Mas, se as "opções" não parecem agradar... "Somos sete bilhões de seres humanos e uma grande parcela sem interesse sério pela fé religiosa", considerou. "A fé cabe a cada um decidir, mas os não crentes também fazem parte da humanidade, para quem a paz interior e alegria também são valores importantes. A base de uma vida feliz está em não negligenciar valores internos. A religião promove esses valores, mas quem não tem interesse religioso também os desenvolve". O líder defendeu ainda um legado de secularismo para cultivo dos bons valores morais, exceto pelo "secularismo comunista" da China, que ocupa o Tibete. 

CORRUPÇÃO E MISÉRIA
"Em todo o mundo, assim como em São Paulo, erguem-se prédios cada vez mais e mais altos. Mas as perspectivas e valores internos estão declinando mais e mais. Com isso acontecem as divisões e injustiças sociais, acontecimentos que denotam a falta de valores morais e tradições éticas, em nível internacional, evidenciada pela conduta autoritária de países mais poderosos. E no Brasil? Como é essa divisão no Brasil? Pequena? Grande?". Grande, muito grande, com direito a abrir os dois braços para exprimir o quanto, foi a reação da plateia. "E vocês estão contentes com essa divisão?", perguntou, recebendo a negativa em uníssono.
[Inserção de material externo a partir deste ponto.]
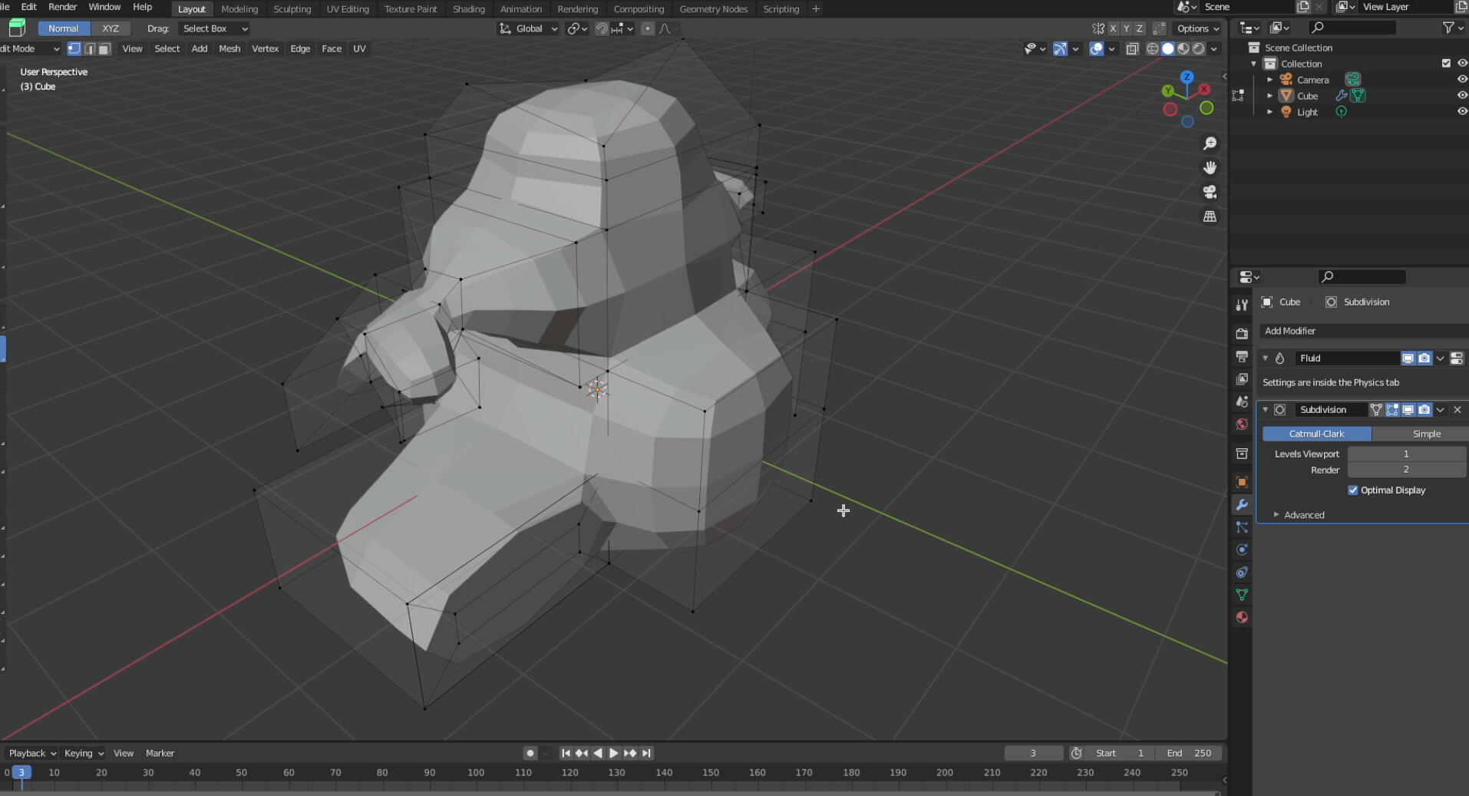Choose the Simple subdivision type
This screenshot has width=1469, height=796.
[x=1426, y=434]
A corrupção também foi abordada pelo líder tibetano. "Esta é uma nova forma de câncer que ataca a humanidade e se alastra pelo mundo. Se olharmos para a situação da Índia, lá existe um governo plenamente democrático, poder judiciário independente e liberdade de imprensa. Diferente da China. Os governantes são responsáveis pela população".

PACIÊNCIA E TOLERÂNCIA
Indagado sobre como cultivar a paciência numa sociedade de urgências, Dalai Lama propôs atitude que se mostra como um desafio. "O mundo é de ambição, e quando não se alcança os planos, vêm a raiva e frustração. É preciso enxergar a realidade de forma objetiva, examinar a meta. A realidade tem muitas facetas e se olhar apenas por um prisma sem enxergar o todo, não se consegue chegar ao que quer. A paciência é um valor importante para cultivar e isso acontece apenas nas situações de adversidade. Quando vemos o outro como inimigo, como aquele que nos perturba a vida, temos de apreciá-lo, pois é alguém que nos dá a chance de cultivar a paciência. Não é preciso se submeter, mas se esforçar. Em quantas vezes fracassar, novamente se coloque de pé nos obstáculos. Paciência é fundamental para fortalecer os valores internos".
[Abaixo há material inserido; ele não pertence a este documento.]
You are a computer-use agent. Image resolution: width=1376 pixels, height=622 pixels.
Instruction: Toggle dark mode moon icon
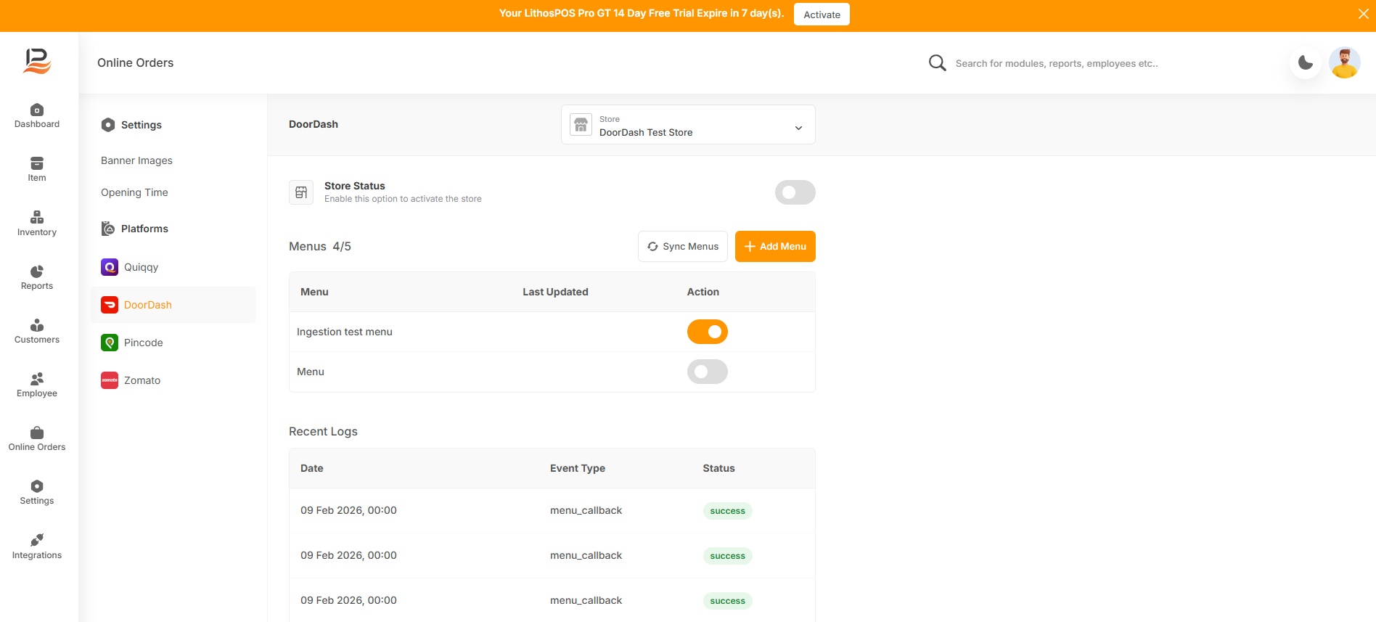click(x=1305, y=63)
Tolerância é não cultivar a raiva em relação às pessoas que querem nos prejudicar. "Não quer dizer que devemos nos submeter à ação e à pessoa que a pratica. Ser tolerante é não ter ódio ou perder o respeito pelo malfeitor, mas não precisa aceitar a ação ou se opor ao que acredita. Deus não perdoa o pecado, mas perdoa o pecador. Não se deve curvar à ação negativa, mas no sentido de se preocupar com quem faz o mal. Se o malfeitor é livre para a maldade e vê sucesso nela, fica propenso a repetir, o que o levará ao sofrimento". 
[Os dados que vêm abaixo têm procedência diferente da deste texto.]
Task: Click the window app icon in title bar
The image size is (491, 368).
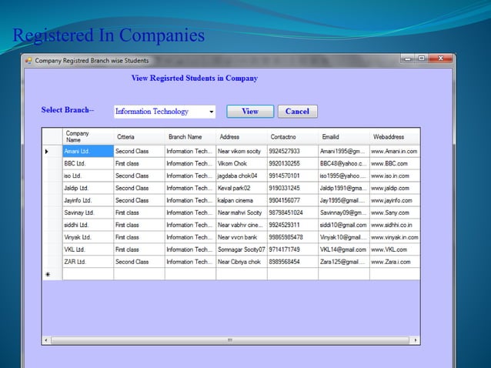Action: tap(28, 60)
Na abordagem do "mercado da espiritualidade" existente hoje, Dalai Lama deu um exemplo simples para orientação. "Quando se vai à quitanda comprar frutas ou verduras, você presta atenção, examina, pede opiniões. A espiritualidade é muito séria, então é preciso investigar e examinar de forma completa antes de se engajar. É uma tarefa que leva anos. No fim, chegará à convicção, ao sistema que se adeque". 
Para isso, ele aconselha a leitura de livros, mais até do que a consulta de pessoas. No entanto, contrariando os eventos com participação de celebridades e autoridades, quem saiu do Anhembi após duas horas de risos, aplausos e reflexões com o 14º Dalai Lama, não encontrou nenhum estande para comprar livros ou souvenirs daquele reconhecido como um dos mestres da arte da paz. A lembrança, levada na consciência e coração, pode sim se tornar presente. Por meio de atos. Ainda que seja no futuro.